Some embodiments may use automated operations to convert an optimization problem such that the converted optimization problem may be better suited for quantum computing operations. For example, some embodiments may convert a first physical model into a QUBO function before using the QUBO function as a cost function for optimizing a quantum circuit. A computing system may implement various strategies when converting a first model into a QUBO model. For example, some embodiments may determine a set of quadratic penalties for the objective function of an optimization problem and combine the set of quadratic penalties with the objective function to determine a QUBO function. Alternatively, or in addition, some embodiments may partition an initial optimization problem into different subsets of a domain space, where different QUBO functions are applicable to the different subsets in their respective regions of the domain space.

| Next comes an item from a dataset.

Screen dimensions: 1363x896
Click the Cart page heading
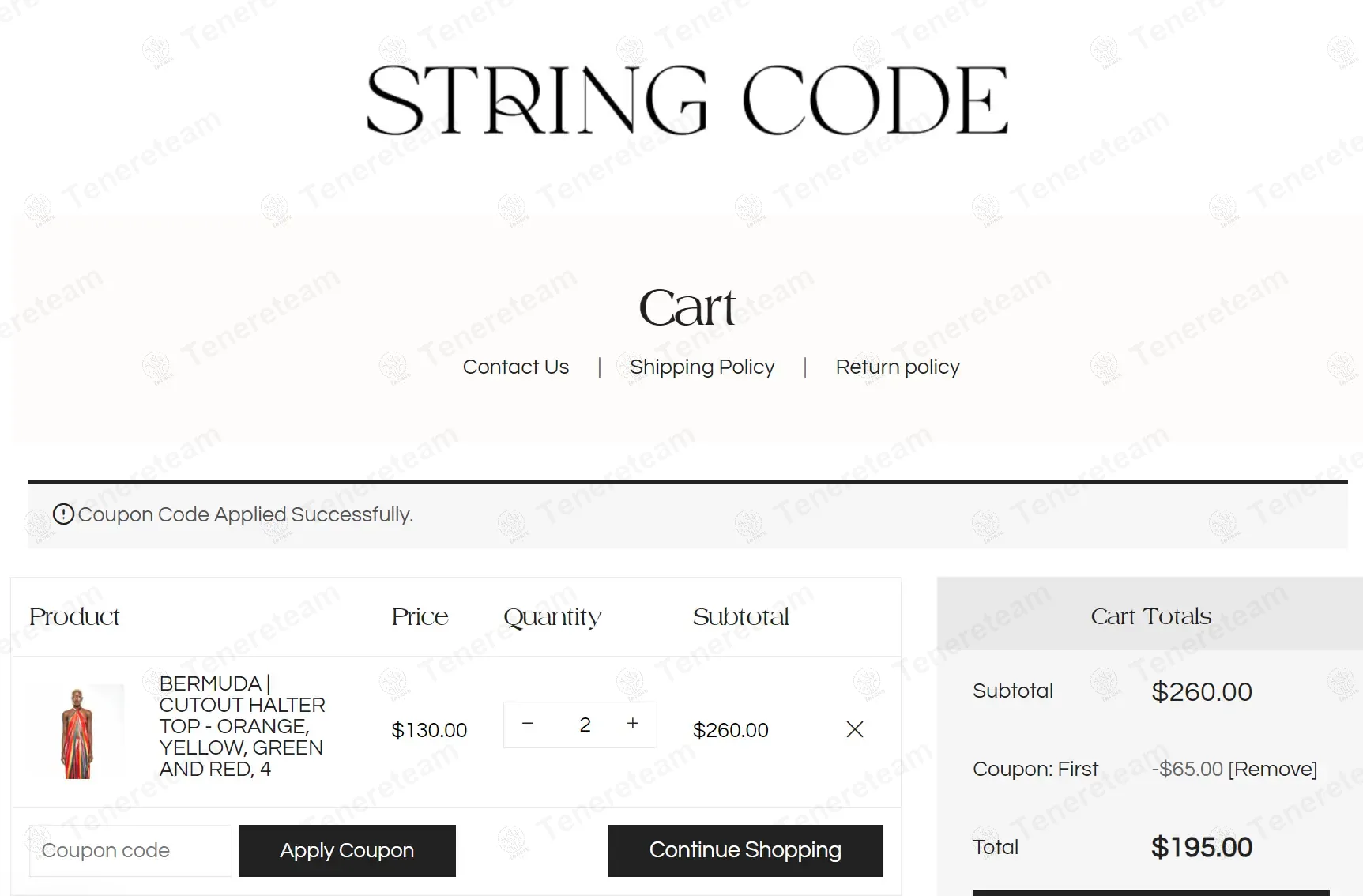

Some embodiments may convert a cost function used to optimize a quantum neural network into a set of Hamiltonian representations of the cost function. Alternatively, some embodiments may directly retrieve a set of Hamiltonian representations. For example, some embodiments may import a file containing a set of values representing a Hamiltonian, where the set of values may include linear combinations of operators. Some embodiments may receive parameters or script instructions from a user that cause a computing device to implement a set of quantum logic gates for each input of the state, where different quantum logic gates may receive only one input or multiple inputs of a state of an optimization problem. For example, some embodiments may receive a user-provided script that causes a computing device to implement a set of quantum logic gates as rotation operators. Alternatively, or in addition, some embodiments may execute program instructions that cause a computer device to select a pre-determined quantum circuit based on an input Hamiltonian or another set of input parameters and one or more categories associated with the input. For example, some embodiments may select a quantum circuit associated with a category in response to receiving a QUBO that is labeled with the category.

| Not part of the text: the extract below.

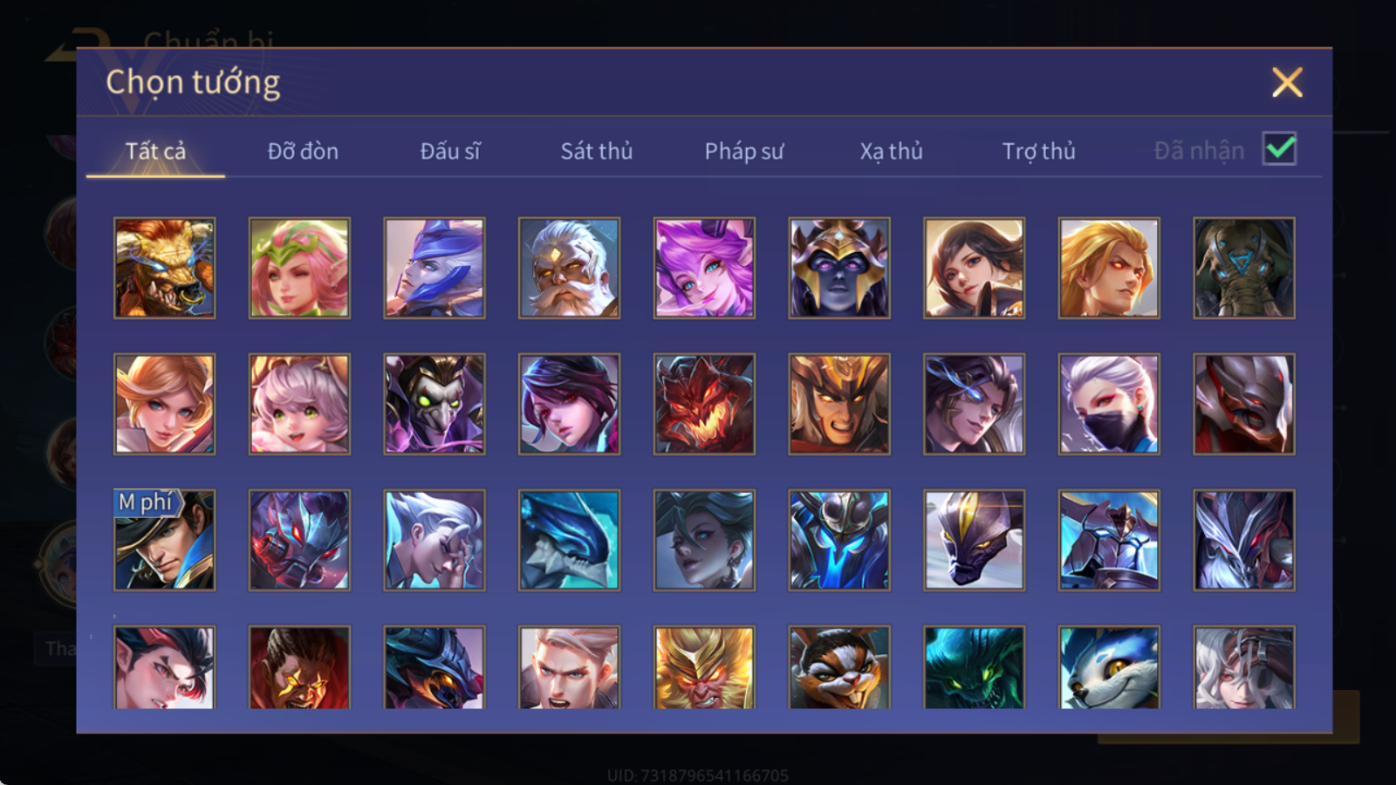
Task: Switch to the Pháp sư tab
Action: [744, 151]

Some embodiments may determine a first quantum circuit cost function output by executing a quantum circuit using a set of quantum processors, as indicated by block 308. Some embodiments may execute a quantum circuit by providing the quantum circuit with an initial guess state and then executing quantum logic gates in the order defined by the quantum circuit to generate a quantum circuit cost function output. For example, some embodiments may provide a determined quantum circuit with a first, second, and third state value. The determined quantum circuit may include a first layer of quantum logic gates to perform a first set of rotations about a first axis with respect to a corresponding set of rotation parameters. The determined quantum circuit may also include a second layer of quantum logic gates to perform a second set of rotations about a second axis with respect to respective rotation parameters. Some embodiments may then execute the determined quantum circuit by performing the first set of rotations based on the first, second, and third state values and then performing the second set of rotations based on the outputs of the first set of rotations. For example, some embodiments may perform the first set of rotations based on a vector that includes the first, second, and third state values to generate a first rotated vector and then perform the second set of rotations on the first rotated to obtain a second rotated vector.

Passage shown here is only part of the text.